** Required action **
What you give back should match the records word for word.

** Records for the exercise **
((
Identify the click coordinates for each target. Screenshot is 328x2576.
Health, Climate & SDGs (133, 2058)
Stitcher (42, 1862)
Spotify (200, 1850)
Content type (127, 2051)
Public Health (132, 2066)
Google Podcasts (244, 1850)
))
** Solution to the exercise **
Identify the click coordinates for each target. Screenshot is 328x2576.
Health, Climate & SDGs (133, 2058)
Stitcher (42, 1862)
Spotify (200, 1850)
Content type (127, 2051)
Public Health (132, 2066)
Google Podcasts (244, 1850)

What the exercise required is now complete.